Itulah alasan Arion bertanya.

"Saya harus pergi sekarang, Pak."

Bukannya menjawab, ia malah mengatakan akan pergi.

"Kamu belum jawab pertanyaan saya." Arion mencekal lengan gadis yang tidur bersamanya malam itu.

"Yang saya tau, saya nggak akan bisa lupain semua ini, Pak."

"Saya nggak..." Arion memegangi kepalanya yang tiba-tiba berdenyut lagi. "Saya belum bisa mengingat kejadian semalam. Apa kita tidur bersama?"

"Lupakan saja."

"Maaf. Tunggu sebentar." Gadis itu tidak akan bisa ke mana-mana. Pintu apartemennya bekerja sesuai perintahnya.
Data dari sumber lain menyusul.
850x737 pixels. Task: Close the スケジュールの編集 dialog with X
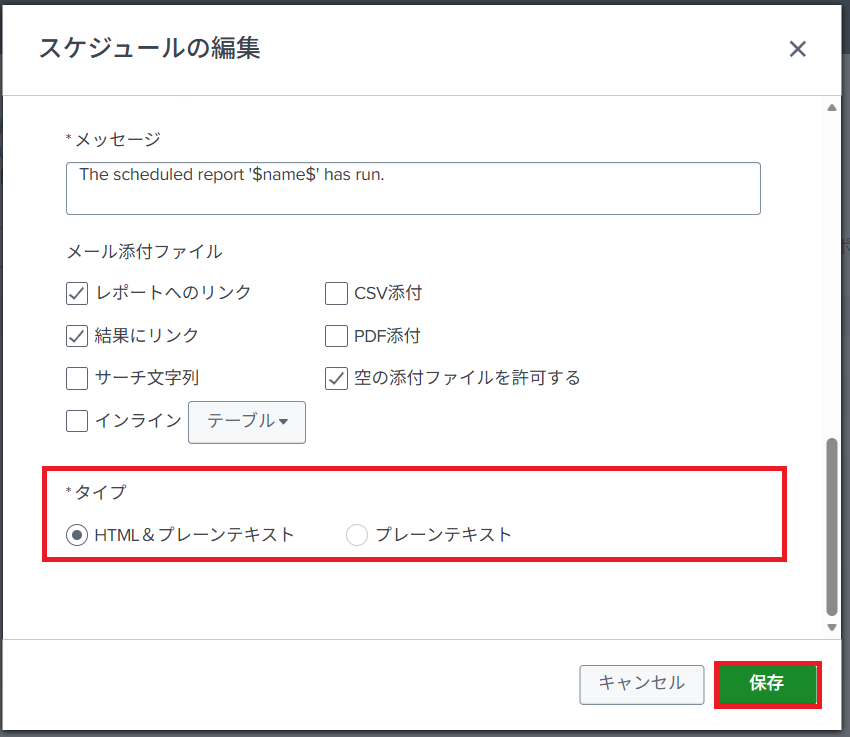pos(797,49)
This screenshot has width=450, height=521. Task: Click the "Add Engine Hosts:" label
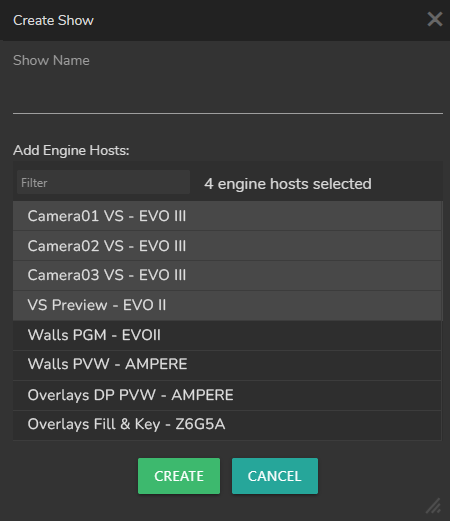coord(71,150)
Arion bergegas menarik laci nakas di sisi ranjang. "Take the pill. Buat...,"

"Saya nggak akan hamil, Pak. Tenang saja." Gadis itu menepis tangan Arion sebelum sempat menyentuhnya. Arion melihat detil wajahnya, selain mata sembab, rambutnya berantakan dan bibirnya yang bergetar saat menangis, belepotan oleh warna lipstick nude.

"Kamu asisten Pak Dayat?" Arion bahkan masih menanyai saat gadis itu berusaha mengancingkan blus yang ternyata kancingnya teratasnya sudah lepas. Arion tanpa sadar meringis. Ia pasti melakukannya dengan lapar dan...

Kasar.

Ia benar-benar bodoh.

"Nama saya nggak penting." Gadis itu masih berupaya menutupi bagian atas tubuhnya yang terekspos karena dua kancing yang lepas.

Arion mengambil sweatshirt di dalam lemari, sambil memikirkan bagaimana gadis itu bisa berada di sana. Di dalam apartemennya.

Samar-samar ia mengingat sebuah berkas yang dibawa gadis itu.

Lalu mereka minum bersama.

And the rest is history

"Ayana Princessa."

Ia akhirnya mengetahui nama gadis itu.